Id. at 107-08 (quoting Reynolds v. Sims, 377 U.S. 533, 575 (1964)) (emphasis added).

¶ 15 City of Abilene concluded to claim that the federal statute "bars Texas from limiting the entry of its municipalities into the telecommunications business is to claim that Congress altered the State's governmental structure." Id. at 52. The court emphasized that "the relationship between a State and its municipalities, including what limits a State places on the powers it delegates, has been described as within the State's 1absolute discretion.'" Id. (citation omitted). The court held that the federal statute did not manifest, "with unmistakable clarity," Congress's intention to "reach into areas of State sovereignty." Id. The court interpreted Gregory to address "what to do when the text fails to indicate whether Congress focused on the effect on State sovereignty. Gregory's answer is-do not construe the statute to reach so far." Id. at 53;but see Mo. Mun. League v. FCC, 299 F.3d 949, 953, 955 (8th Cir. 2002) (reaching the opposite conclusion because the statute "satisf[ied] the Gregory plain-statement rule"; the use of "any" before the word "entity" signified Congress's intention to include all things that could be considered entities). The OCC's opinion does not discuss this important limitation on the preemptive effect of a federal statutory or regulatory scheme.See IL 866.
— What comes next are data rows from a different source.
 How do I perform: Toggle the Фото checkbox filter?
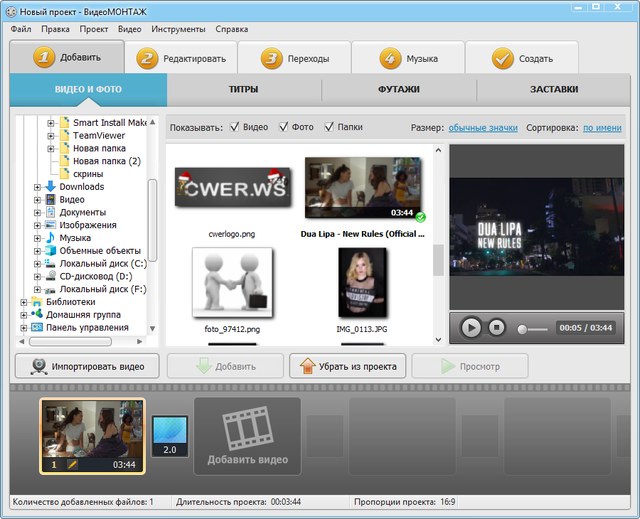click(x=283, y=127)
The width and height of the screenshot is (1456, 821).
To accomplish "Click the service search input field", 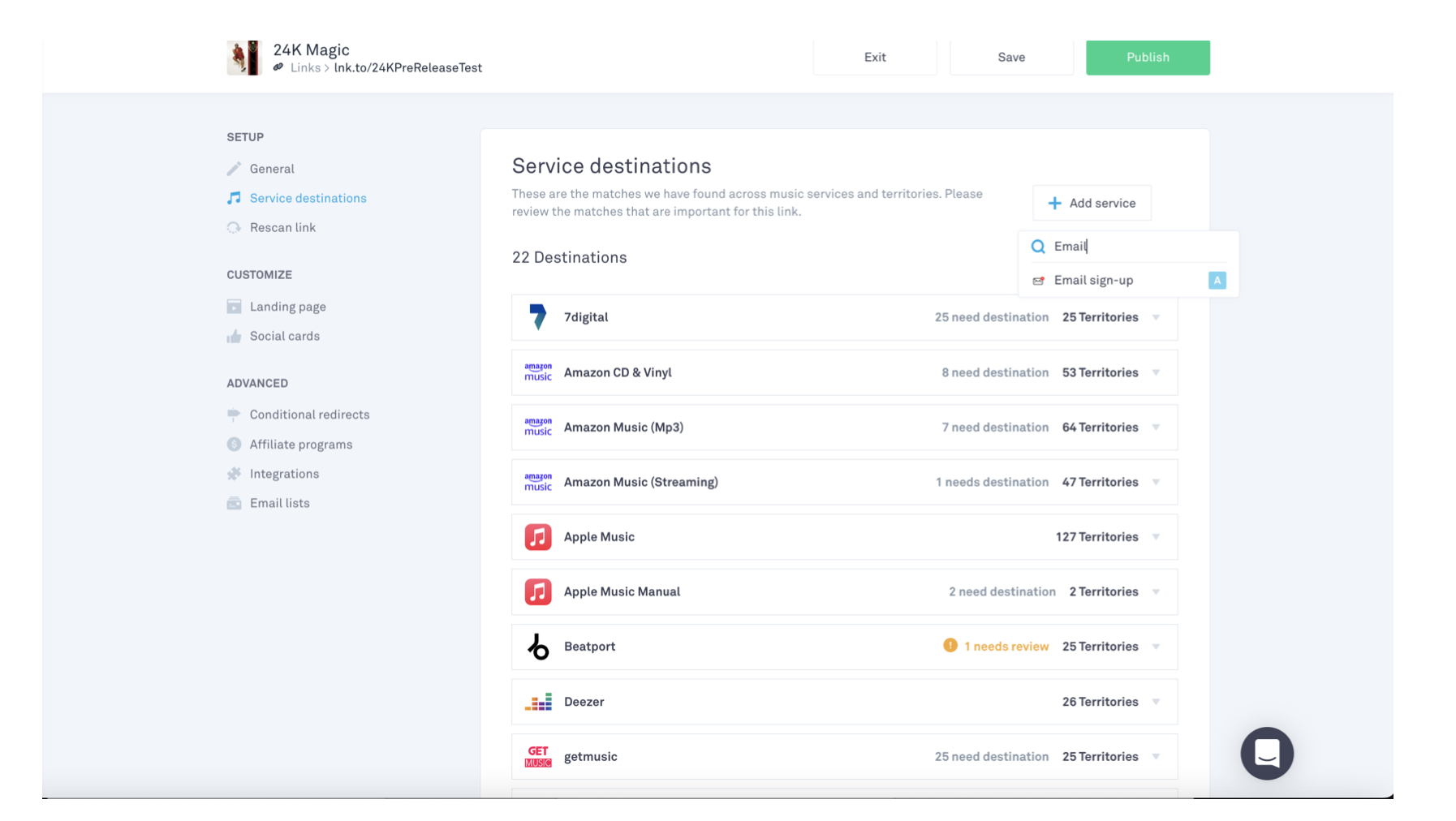I will [x=1136, y=247].
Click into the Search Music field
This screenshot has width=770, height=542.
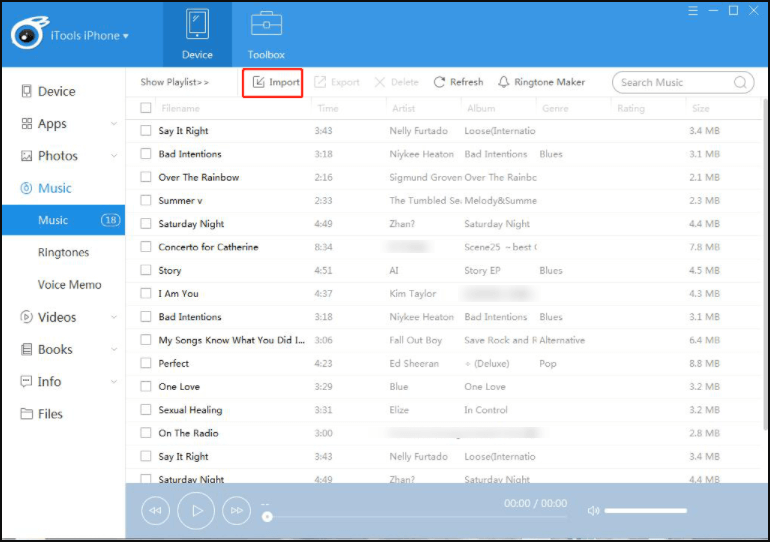(x=673, y=83)
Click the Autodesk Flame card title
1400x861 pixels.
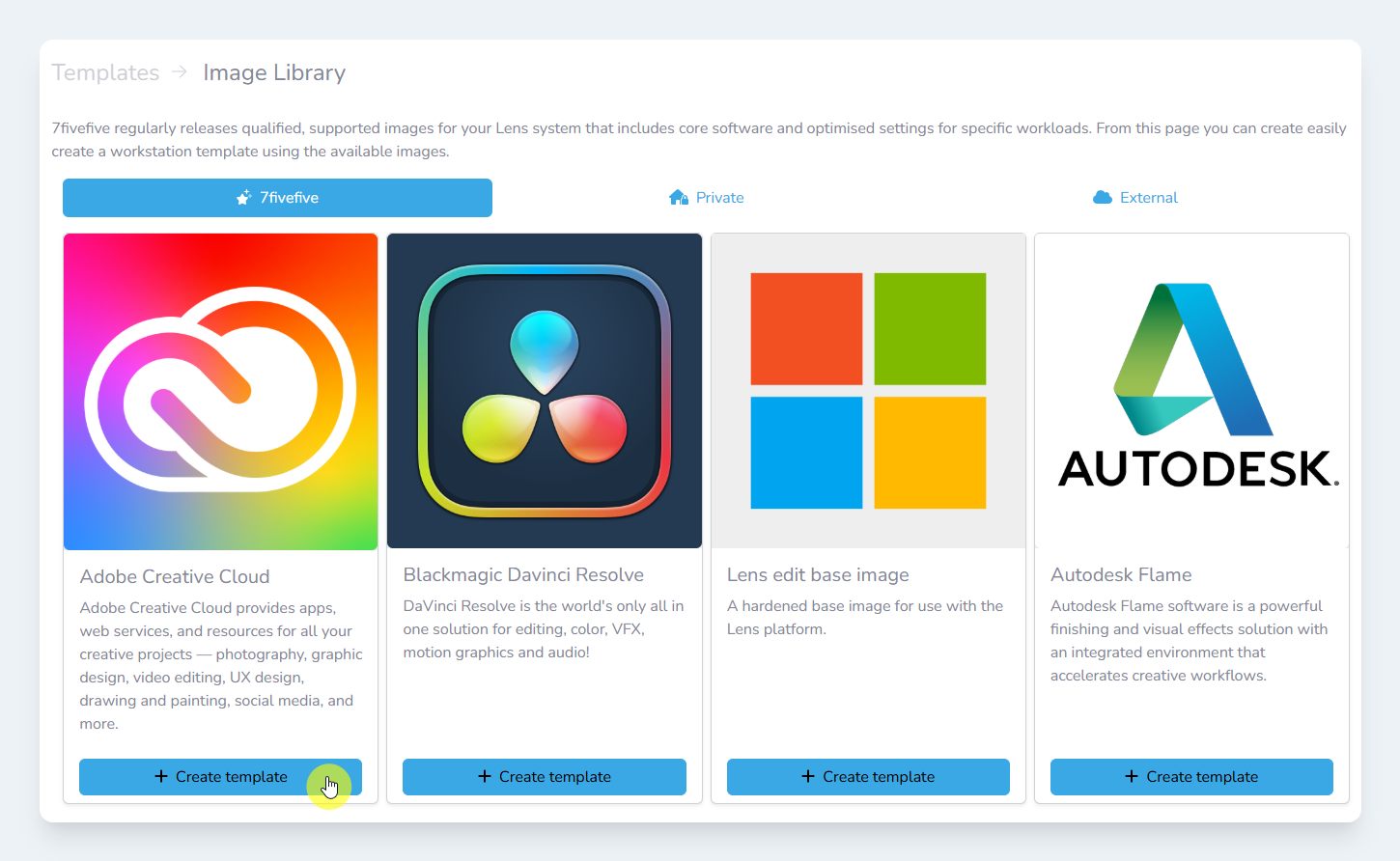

IV. Conclusion ¶ 16 Here, as in Gregory and City of Abilene, construing Section 92a of the National Bank Act to preempt 6 O.S. 2001, §427[6-427] would be to claim that Congress intended to alter Oklahoma's governmental structure and "strike near the heart of State sovereignty." City of Abilene, 164 F.3d at 52. There is no indication in Section 92a that Congress intended to reach into this area of state sovereignty. In fact, Congress expressly conditioned the provision's reach on the reach of state law. Absent an expression of an unmistakable intention to "intrude on state governmental functions," Section 92a may not be construed to reach so far.5 Gregory, 501 U.S. at 470.

¶ 17 Oklahoma's statute, 6 O.S. 2001, § 427[6-427], is distinguishable by its dual application. It not only prescribes requirements for banks or trust institutions serving as trustees of a bond issue of a public body in Oklahoma, it also requires Oklahoma public bodies issuing bonds to use the services of a trustee which has a presence in the State, by maintaining a trust office and having a trust officer located in Oklahoma. These public bodies are supported in whole or in part by State funds or entrusted with the administration of State funds. 2003 Okla. Sess. Law. Ch. 3, § 42(2) (amending 51 O.S. 2001, § 24A.3[51-24A.3](2)). These entities exercise significant authority and perform important State governmental functions, including issuing bonds to finance State or local government projects. Thus, these public bodies serve as "`convenient agencies for exercising such of the governmental powers of the state, as may be entrusted to them,' and the `number, nature and duration of the powers conferred upon (them) . . . rests in the absolute discretion of the state.'"Sailors, 387 U.S. at 108 (quoting Reynolds v. Sims,377 U.S. 533, 575 (1964)) (emphasis added). Accordingly, the State has the "power and responsibility" to make decisions to cabin their authority and their functions because they go "to the heart of representative government." Gregory, 501 U.S. at 462.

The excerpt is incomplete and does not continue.